- [ROWS]
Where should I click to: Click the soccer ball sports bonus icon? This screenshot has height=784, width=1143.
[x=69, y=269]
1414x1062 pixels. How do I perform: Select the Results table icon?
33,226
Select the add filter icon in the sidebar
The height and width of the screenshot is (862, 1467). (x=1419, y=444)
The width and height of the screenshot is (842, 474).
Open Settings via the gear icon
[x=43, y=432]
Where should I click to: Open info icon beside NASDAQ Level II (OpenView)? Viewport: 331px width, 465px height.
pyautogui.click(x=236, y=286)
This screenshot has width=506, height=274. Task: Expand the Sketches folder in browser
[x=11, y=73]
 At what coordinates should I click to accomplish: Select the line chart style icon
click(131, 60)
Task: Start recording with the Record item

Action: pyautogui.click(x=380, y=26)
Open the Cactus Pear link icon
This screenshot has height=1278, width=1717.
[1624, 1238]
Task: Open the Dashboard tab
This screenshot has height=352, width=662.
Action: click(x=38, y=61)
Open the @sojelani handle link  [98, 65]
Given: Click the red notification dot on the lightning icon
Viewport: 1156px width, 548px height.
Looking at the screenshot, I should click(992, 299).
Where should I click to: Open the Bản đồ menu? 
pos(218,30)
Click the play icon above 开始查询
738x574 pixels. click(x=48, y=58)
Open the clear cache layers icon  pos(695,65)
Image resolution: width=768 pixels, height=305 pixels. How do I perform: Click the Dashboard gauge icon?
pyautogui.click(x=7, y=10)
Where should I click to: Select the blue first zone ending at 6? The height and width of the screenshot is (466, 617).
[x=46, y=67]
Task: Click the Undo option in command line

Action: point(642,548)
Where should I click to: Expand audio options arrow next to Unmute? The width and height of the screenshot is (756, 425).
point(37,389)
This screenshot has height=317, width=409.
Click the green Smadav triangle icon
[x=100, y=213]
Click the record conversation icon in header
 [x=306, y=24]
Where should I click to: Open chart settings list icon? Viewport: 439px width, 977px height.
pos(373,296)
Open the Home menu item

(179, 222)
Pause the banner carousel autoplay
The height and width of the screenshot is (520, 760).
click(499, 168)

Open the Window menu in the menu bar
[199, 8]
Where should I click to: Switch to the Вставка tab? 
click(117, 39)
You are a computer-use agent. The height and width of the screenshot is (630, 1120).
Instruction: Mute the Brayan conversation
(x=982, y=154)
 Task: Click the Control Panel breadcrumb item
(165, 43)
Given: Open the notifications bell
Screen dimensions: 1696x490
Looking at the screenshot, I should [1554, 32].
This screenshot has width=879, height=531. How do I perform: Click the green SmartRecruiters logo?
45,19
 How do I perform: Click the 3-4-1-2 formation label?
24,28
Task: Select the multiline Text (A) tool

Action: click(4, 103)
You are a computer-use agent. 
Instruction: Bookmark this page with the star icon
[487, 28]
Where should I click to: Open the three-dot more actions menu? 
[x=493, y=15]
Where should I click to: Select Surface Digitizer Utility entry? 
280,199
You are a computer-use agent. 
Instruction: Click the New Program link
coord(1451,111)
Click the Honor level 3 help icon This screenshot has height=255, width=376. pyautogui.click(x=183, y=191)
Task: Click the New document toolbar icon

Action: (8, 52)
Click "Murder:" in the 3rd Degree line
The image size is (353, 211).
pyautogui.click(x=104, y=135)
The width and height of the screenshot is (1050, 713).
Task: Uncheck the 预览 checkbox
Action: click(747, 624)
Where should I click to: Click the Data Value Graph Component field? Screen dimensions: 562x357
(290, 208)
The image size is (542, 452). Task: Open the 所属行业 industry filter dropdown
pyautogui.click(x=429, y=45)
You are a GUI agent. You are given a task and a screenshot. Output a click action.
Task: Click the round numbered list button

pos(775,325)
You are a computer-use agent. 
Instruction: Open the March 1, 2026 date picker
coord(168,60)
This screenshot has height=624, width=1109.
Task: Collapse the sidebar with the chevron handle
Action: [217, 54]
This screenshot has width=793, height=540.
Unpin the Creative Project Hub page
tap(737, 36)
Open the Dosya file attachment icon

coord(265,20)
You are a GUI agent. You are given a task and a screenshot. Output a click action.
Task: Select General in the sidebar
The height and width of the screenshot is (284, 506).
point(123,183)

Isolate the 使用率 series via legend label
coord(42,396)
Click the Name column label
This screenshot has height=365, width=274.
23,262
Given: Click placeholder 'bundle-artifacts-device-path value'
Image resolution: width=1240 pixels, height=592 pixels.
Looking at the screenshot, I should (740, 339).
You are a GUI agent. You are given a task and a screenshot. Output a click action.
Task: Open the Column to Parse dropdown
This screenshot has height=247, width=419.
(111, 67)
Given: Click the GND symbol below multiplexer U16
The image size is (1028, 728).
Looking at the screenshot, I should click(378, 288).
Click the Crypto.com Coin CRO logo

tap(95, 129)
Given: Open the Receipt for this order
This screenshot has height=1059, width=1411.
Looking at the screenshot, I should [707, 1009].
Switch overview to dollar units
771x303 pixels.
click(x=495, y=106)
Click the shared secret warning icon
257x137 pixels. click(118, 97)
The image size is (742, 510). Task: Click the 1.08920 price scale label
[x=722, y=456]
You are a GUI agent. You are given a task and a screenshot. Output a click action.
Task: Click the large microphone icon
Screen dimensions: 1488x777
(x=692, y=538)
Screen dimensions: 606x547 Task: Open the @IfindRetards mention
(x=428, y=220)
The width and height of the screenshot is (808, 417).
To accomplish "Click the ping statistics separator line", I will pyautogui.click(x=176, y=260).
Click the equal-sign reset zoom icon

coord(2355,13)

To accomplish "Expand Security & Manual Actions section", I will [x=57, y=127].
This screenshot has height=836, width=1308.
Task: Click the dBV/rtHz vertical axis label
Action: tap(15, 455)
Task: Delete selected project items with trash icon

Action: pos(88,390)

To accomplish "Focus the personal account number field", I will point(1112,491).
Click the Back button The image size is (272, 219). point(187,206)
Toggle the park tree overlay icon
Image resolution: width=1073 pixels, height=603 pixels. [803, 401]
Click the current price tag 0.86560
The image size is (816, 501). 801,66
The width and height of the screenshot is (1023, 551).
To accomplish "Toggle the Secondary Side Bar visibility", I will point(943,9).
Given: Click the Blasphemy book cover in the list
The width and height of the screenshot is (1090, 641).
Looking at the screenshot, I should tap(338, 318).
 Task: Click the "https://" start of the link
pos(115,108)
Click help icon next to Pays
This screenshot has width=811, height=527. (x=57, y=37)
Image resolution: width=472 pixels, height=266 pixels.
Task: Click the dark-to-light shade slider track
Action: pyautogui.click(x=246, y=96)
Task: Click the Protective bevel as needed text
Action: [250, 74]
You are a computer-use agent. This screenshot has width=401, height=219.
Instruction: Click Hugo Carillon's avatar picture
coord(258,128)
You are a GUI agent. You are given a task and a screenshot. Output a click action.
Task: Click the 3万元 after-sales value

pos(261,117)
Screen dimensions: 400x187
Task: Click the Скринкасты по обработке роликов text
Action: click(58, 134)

- [REQUIRED TASK] Locate every line in the data above that contains the string "logo" and copy each of those lines in full. Matches count only when the letter case is identical.

- [TASK RESULT]
This screenshot has width=879, height=531. How do I perform: Click the green SmartRecruiters logo?
Click the Crypto.com Coin CRO logo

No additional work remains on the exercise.